Pour la première cohorte, ajustant les données en fonction des facteurs de risque connus de maladie rénale chronique, les auteurs ont constaté une sur-représentation significative de cette pathologie chez les personnes traitées sous IPP [6]. Cette tendance a été confirmée dans la seconde cohorte, permettant d'estimer le sur-risque autour de +24% pour les personnes traitées, par rapport aux personnes non traitées. La prise de PPI une fois par jour est associée à un sur-risque estimé entre +9% et +21%, une double prise quotidienne élevant ce risque entre +28% et +67%.
Afin de vérifier que cette association n'était pas due aux seuls troubles gastriques, les auteurs ont pris la précaution de comparer le groupe sous IPP à des malades traités par antagonistes des récepteurs H2 (un autre anti-acide), ainsi que la durée de poursuite de traitement. L'estimation, beaucoup moins précise [7], confirme toutefois la tendance.
Au regard de ces données, les auteurs jugent probable que l'utilisation d’IPP soit bel et bien associée à un risque accru de développer une maladie rénale chronique. Si ces travaux venaient à être confirmés, il resterait à déterminer si diminuer le dosage d'IPP permet de réduire significativement ce risque, et si les bénéfices obtenus ne sont pas inférieurs au risque pris.
Source : Proton Pump Inhibitor Use and the Risk of Chronic Kidney Disease. B. Lazarus, et coll. JAMA Intern Med, publication avancée en ligne du 11 janvier 2016. doi:10.1001/jamainternmed.2015.7193.
[1] Dial S, Alrasadi K, Manoukian C, Huang A, Menzies D. Risk of Clostridium difficile diarrhea among hospital inpatients prescribed proton pump inhibitors: cohort and case-control studies. CMAJ. 2004;171(1):33-38.

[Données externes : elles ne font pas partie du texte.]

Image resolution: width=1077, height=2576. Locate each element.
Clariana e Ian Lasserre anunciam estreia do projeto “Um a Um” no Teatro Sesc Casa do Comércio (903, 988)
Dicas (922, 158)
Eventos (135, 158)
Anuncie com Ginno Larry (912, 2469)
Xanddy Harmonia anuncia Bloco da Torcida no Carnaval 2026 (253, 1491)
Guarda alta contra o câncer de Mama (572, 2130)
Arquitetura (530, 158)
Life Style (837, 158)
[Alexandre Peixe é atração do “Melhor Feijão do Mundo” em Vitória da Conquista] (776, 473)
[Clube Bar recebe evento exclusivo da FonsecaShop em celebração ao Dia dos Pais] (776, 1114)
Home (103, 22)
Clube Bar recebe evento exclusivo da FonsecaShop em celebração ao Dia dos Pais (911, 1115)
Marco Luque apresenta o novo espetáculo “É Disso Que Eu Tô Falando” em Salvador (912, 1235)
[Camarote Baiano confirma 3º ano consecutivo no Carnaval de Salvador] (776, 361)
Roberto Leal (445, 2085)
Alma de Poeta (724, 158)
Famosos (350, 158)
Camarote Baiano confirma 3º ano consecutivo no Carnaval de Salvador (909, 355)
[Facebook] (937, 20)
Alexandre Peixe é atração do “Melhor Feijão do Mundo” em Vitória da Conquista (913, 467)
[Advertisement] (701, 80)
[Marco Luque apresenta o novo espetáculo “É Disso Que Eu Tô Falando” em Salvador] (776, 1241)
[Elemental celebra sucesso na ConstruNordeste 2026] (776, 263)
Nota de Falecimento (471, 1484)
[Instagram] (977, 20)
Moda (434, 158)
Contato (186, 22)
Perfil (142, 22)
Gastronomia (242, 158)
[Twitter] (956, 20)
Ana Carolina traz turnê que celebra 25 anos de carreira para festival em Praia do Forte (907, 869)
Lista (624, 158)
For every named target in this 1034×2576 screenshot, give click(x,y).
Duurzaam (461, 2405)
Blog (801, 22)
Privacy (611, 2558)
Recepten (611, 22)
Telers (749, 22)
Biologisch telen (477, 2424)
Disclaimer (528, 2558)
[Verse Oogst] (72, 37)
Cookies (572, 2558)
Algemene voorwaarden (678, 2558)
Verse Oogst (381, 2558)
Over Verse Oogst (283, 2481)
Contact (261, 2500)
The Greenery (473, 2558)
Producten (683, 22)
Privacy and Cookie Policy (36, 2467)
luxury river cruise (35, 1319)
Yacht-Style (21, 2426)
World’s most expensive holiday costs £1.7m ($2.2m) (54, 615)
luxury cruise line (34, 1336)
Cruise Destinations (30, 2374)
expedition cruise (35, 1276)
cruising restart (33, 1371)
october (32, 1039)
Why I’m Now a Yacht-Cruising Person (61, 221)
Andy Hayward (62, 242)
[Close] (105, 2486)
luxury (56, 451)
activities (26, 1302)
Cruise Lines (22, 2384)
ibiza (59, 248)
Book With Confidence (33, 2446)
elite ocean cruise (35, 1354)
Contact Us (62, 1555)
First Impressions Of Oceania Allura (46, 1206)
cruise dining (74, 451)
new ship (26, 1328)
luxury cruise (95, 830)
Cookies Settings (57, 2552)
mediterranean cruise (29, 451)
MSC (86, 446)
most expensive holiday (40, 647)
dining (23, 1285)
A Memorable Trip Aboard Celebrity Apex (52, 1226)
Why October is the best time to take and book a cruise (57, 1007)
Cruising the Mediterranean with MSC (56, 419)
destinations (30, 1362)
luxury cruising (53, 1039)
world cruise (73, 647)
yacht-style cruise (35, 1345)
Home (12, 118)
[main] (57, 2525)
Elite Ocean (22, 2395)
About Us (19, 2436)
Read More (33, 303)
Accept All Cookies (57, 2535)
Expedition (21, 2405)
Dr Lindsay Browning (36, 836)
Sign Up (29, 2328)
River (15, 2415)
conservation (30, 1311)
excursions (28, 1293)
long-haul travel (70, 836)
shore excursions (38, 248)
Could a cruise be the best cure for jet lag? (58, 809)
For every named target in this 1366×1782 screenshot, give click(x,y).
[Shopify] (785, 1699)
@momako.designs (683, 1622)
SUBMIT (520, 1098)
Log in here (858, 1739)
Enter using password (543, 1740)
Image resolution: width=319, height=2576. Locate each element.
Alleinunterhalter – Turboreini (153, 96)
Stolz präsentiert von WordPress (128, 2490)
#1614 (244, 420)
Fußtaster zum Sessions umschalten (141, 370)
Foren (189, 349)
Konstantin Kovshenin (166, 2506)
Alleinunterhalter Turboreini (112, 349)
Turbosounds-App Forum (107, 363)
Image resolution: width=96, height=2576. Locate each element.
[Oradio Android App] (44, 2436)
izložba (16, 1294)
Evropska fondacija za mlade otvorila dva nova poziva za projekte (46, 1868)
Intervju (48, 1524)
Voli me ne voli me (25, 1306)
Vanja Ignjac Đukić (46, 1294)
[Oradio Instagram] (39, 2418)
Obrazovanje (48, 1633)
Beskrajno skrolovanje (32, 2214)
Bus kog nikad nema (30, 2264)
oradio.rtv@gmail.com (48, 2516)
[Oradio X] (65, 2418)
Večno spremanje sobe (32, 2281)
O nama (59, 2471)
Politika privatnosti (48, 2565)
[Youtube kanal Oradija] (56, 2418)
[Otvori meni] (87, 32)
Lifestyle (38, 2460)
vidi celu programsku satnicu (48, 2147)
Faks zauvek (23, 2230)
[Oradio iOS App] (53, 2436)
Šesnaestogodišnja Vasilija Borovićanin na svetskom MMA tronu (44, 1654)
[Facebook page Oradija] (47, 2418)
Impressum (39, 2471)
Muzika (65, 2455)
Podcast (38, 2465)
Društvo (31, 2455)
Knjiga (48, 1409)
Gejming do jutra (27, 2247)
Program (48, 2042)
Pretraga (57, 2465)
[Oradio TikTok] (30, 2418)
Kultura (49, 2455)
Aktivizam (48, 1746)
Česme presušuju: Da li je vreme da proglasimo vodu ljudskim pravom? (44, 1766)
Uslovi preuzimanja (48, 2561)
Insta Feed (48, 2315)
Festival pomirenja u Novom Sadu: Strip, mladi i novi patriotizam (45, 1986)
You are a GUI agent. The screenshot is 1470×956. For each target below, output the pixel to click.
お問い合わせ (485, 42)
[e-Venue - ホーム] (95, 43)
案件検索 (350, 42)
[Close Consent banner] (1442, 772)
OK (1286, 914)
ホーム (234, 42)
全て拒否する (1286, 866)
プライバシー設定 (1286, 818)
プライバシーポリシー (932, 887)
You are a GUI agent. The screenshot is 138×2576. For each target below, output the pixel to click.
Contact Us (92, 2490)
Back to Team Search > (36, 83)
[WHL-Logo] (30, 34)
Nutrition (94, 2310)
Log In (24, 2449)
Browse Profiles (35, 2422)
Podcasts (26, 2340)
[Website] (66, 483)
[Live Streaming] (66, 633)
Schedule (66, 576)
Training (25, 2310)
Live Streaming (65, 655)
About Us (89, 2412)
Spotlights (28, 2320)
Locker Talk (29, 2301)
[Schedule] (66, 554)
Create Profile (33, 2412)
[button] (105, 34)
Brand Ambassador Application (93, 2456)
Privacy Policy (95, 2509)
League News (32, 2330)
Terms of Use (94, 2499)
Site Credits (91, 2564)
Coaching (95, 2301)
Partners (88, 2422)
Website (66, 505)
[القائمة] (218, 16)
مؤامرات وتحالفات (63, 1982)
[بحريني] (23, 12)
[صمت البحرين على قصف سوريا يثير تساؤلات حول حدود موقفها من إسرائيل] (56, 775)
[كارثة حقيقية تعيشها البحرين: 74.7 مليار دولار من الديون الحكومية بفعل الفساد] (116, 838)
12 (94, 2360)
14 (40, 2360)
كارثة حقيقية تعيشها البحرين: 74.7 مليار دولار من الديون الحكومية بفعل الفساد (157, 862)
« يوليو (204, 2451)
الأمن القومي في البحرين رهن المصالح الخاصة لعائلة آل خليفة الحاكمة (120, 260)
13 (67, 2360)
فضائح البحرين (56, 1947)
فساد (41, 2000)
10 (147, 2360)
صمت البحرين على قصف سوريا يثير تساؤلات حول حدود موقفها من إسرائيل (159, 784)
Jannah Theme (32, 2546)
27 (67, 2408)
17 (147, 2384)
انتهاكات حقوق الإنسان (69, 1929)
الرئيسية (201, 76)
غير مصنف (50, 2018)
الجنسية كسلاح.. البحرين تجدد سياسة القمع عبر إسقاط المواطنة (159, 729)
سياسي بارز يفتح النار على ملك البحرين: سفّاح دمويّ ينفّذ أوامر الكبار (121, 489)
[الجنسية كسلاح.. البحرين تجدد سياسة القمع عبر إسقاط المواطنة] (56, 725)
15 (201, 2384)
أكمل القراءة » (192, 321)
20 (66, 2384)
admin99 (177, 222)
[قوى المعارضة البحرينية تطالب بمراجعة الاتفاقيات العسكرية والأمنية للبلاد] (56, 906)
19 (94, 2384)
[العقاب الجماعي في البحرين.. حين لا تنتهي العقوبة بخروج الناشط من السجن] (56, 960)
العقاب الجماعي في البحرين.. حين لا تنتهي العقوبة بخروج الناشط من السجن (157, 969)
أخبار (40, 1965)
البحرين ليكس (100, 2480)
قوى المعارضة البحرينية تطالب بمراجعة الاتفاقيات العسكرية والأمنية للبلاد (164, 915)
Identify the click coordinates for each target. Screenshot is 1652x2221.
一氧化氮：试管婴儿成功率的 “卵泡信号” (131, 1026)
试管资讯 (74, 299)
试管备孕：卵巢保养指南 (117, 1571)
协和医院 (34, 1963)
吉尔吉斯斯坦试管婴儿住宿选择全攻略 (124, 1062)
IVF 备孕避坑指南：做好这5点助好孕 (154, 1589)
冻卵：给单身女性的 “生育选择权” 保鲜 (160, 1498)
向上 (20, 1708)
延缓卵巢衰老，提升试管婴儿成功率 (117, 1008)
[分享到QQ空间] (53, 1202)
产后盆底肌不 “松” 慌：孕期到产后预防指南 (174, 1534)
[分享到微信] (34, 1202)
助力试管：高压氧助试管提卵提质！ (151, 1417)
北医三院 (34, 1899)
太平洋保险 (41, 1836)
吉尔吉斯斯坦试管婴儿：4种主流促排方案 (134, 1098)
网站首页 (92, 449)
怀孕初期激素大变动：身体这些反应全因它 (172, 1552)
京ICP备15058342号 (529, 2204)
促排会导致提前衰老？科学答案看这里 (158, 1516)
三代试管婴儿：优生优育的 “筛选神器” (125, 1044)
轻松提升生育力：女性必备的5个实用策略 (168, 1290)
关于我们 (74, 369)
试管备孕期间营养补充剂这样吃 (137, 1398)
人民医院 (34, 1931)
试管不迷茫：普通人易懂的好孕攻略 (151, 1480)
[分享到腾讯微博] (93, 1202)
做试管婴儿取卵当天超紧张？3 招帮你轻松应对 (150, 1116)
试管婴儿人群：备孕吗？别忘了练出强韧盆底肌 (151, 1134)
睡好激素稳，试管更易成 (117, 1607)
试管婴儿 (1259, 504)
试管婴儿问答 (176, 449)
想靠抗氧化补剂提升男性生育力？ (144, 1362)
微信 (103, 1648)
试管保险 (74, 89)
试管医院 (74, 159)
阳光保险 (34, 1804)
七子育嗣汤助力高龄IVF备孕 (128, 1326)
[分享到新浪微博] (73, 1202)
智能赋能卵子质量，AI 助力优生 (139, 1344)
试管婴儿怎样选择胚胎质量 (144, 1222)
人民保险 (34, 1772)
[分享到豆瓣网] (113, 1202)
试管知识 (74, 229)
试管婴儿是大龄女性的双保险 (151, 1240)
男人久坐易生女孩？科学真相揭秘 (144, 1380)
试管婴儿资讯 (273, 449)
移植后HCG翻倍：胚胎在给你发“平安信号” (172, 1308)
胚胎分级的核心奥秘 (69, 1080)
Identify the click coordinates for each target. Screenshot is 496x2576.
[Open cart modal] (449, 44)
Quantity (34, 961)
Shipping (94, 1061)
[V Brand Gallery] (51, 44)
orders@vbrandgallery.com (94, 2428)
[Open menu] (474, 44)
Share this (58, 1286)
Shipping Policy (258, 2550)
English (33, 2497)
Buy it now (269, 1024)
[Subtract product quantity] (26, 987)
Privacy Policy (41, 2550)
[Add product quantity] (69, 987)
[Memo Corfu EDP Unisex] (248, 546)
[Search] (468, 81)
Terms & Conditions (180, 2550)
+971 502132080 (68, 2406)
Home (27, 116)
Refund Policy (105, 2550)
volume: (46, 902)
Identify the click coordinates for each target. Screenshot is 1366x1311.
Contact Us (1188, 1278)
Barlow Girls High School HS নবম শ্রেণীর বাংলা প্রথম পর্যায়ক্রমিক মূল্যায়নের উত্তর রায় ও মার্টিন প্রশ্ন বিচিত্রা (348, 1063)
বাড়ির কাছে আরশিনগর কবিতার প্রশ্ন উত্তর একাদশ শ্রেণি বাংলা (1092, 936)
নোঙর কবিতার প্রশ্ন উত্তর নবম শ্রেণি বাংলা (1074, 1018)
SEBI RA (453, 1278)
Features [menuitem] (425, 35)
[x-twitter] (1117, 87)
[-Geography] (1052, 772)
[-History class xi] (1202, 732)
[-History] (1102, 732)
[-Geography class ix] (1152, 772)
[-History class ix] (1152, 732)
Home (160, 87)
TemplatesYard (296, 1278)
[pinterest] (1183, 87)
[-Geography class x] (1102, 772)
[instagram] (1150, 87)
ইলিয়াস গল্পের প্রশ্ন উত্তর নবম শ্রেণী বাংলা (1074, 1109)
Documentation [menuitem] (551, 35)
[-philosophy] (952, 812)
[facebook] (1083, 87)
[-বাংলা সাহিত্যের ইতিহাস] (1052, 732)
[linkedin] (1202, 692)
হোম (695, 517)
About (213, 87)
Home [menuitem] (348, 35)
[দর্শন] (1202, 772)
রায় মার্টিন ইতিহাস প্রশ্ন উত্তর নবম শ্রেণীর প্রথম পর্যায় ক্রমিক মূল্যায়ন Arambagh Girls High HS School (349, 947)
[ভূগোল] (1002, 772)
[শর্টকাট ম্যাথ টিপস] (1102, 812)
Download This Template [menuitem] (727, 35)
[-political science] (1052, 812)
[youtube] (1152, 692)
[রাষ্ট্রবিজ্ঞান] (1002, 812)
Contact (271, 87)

[2] Long-term proton pump inhibitor therapy and risk of hip fracture. Yang YX, Lewis JD, Epstein S, Metz DC. JAMA. 2006;296(24):2947-2953.
[3] Voir :
- Systematic review: proton pump inhibitor–associated acute interstitial nephritis. Sierra F, Suarez M, Rey M, Vela MF. Aliment Pharmacol Ther. 2007;26(4):545-553.
- A nationwide nested case-control study indicates an increased risk of acute interstitial nephritis with proton pump inhibitor use. Blank ML, Parkin L, Paul C, Herbison P.Kidney Int. 2014;86(4):837-844.
[4] Lambert AA, Lam JO, Paik JJ, Ugarte-Gil C, Drummond MB, Crowell TA. Risk of community-acquired pneumonia with outpatient proton-pump inhibitor therapy: a systematic review and meta-analysis. PLoS One. 2015;10(6):e0128004. doi:10.1371/journal.pone.0128004.
[5] Voir :
- Leonard CE, Freeman CP, Newcomb CW, et al. Proton pump inhibitors and traditional nonsteroidal anti-inflammatory drugs and the risk of acute interstitial nephritis and acute kidney injury. Pharmacoepidemiol Drug Saf. 2012;21(11):1155-1172.
- Klepser DG, Collier DS, Cochran GL. Proton pump inhibitors and acute kidney injury: a nested case-control study. BMC Nephrol. 2013;14:150.
- Antoniou T, Macdonald EM, Hollands S, et al. Proton pump inhibitors and the risk of acute kidney injury in older patients: a population-based cohort study. CMAJ Open. 2015;3(2):E166-E171. doi:10.9778/cmajo.20140074.
[6] Ce, qu'ils aient suivi ce traiment avant ou après avoir été intégré à la cohorte. Chez eux, le sur-risque de maladie rénale chronique est estimé entre +14% et +96%, par rapport à des personnes qui n'ont jamais pris d'IPP.
[7] Comparés à ces autres patients, les utilisateurs d’IPP auraient un sur-risque de développer la maladie estimé entre +13% et +174%.
Le terme d'inhibiteurs de la pompe à protons (IPP) désigne un type de molécules capable de réduire durablement (de l'ordre d'une journée) la production de suc gastrique, en réduisant l'activité des cellules qui constituent la paroi de l'estomac.
La fameuse "pompe à protons" est une protéine positionnée en travers de la membrane cellulaire, et qui parvient à déplacer les ions hydrogènes (H+, soit un proton isolé) vers différents structures cellulaires, modifiant ainsi l'acidité du milieu.